Although the yard  remained in the same location at Turney St., the building burned down several times. A photo of the first building in the early 1900s shows a sign "New Sausalito Boat Builder - P. Menotti." Turney St. was then in the area called "New Sausalito," as opposed to "Old Town" which was around the cove at the foot of Valley. And the name is reversed. Menotti Pasquinucci, who was known as "Mr. Menotti," used the old country style of presenting his name, with his initial "P" coming first.

 

The Pasquinuccis built mostly small fishboats.

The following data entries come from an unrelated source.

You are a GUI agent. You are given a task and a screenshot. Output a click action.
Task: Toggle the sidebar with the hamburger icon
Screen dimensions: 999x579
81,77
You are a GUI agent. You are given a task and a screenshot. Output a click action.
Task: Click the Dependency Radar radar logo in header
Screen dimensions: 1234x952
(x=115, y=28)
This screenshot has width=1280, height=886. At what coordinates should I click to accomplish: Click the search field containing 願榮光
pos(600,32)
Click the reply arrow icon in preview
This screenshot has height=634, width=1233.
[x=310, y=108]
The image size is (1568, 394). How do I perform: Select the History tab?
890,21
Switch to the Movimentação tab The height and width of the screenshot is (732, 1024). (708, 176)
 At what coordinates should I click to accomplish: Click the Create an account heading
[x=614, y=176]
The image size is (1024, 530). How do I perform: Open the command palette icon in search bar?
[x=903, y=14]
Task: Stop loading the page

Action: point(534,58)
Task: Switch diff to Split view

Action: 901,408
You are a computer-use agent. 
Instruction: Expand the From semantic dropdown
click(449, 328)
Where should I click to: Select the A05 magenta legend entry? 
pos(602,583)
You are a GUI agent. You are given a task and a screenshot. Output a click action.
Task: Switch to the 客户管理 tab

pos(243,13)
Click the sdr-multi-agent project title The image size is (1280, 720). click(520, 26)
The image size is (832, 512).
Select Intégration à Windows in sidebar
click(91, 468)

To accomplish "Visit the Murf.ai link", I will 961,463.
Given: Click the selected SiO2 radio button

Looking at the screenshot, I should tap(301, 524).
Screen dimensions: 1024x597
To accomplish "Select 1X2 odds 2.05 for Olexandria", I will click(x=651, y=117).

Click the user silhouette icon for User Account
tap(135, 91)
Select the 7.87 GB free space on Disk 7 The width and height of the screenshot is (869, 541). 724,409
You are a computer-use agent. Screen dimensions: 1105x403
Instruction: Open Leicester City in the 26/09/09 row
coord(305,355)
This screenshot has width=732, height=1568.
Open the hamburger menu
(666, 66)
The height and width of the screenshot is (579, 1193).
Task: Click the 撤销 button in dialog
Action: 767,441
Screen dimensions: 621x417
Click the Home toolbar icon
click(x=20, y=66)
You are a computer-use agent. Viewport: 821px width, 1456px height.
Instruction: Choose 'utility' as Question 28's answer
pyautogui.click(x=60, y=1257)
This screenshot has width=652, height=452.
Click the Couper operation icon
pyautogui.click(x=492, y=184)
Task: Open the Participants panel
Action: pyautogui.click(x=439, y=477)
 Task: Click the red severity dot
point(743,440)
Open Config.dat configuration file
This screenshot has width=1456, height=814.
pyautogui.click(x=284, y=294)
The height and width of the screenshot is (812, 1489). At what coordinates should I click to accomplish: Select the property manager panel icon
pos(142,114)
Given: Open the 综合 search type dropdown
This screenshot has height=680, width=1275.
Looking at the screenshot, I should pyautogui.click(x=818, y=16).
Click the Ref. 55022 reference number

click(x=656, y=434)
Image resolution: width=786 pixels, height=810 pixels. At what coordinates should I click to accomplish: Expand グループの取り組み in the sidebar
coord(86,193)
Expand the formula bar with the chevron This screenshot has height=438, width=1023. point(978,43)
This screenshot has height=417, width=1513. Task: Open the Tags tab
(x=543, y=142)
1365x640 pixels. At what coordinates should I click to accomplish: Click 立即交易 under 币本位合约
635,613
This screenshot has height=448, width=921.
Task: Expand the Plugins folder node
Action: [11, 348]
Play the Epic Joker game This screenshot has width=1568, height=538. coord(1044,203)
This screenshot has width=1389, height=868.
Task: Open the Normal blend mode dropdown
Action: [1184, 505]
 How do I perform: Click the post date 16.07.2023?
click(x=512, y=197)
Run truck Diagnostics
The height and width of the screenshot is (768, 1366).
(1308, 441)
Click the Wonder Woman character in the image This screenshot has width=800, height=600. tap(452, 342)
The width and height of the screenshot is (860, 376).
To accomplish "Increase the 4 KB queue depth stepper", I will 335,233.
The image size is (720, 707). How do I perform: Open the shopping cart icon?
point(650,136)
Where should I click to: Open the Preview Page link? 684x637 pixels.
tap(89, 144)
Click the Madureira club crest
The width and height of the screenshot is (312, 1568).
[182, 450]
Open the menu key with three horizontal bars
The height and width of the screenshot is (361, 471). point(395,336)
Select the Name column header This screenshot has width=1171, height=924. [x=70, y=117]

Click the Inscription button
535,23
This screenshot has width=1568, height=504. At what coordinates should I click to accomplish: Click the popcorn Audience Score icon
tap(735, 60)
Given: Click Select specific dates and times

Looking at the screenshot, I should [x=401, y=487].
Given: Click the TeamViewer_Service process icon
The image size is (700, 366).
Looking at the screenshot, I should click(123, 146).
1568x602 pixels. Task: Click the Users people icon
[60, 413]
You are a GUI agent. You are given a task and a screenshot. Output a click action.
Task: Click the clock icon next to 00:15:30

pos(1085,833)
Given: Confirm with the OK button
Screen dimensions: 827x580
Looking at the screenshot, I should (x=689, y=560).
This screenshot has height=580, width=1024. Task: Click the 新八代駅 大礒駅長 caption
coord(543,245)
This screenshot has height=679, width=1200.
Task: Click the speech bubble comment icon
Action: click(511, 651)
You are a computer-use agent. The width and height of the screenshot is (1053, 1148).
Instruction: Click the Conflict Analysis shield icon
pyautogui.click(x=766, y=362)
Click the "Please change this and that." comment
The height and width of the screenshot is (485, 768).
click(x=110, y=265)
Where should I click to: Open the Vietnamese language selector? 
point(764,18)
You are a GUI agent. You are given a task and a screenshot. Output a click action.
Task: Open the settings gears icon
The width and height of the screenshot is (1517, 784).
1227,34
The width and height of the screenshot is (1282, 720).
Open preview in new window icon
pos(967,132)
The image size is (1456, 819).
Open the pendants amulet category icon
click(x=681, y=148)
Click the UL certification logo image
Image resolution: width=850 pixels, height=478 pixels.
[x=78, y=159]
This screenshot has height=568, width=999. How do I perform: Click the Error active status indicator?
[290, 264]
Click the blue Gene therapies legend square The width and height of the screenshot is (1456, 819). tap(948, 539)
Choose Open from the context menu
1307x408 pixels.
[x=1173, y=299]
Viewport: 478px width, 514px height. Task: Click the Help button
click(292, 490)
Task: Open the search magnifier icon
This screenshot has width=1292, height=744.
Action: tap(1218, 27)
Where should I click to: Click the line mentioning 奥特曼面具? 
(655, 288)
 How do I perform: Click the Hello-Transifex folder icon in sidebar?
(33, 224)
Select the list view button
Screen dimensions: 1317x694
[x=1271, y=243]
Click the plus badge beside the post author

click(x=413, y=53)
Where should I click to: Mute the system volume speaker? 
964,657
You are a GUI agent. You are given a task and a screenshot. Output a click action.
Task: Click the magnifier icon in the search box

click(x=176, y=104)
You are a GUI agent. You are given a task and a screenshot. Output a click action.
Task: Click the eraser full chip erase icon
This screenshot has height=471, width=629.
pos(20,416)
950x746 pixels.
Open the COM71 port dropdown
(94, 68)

A news­paper account credits them with building "more than 700 craft of one type of another" and people say "there goes a Pasquinucci" when a little fishboat resembling a Monterey chugs by. But they did build a few yachts, some for members of the San Francisco Yacht Club, and a 1907 photo shows a graceful sailing yacht, the Pagan Lady, alongside the shop. A note on the back of another photo says "a Pasquinucci hull design for a sail powered fishboat similar to a cat boat rig," also circa 1907.

 

By 1920, after another fire destroyed the building, a photo shows that P. Menotti has changed his name to M. Pasquinucci and the business to "Sausalito Boat Bldg Wks". By 1939 son Frank has taken over, has changed the name to F. Pasquinucci and has added Marine Ways, phone number 40. This building also burned, and, as evidence of the growing population, in 1946 the Sausalito Boat Bldg. Works phone number has become 970.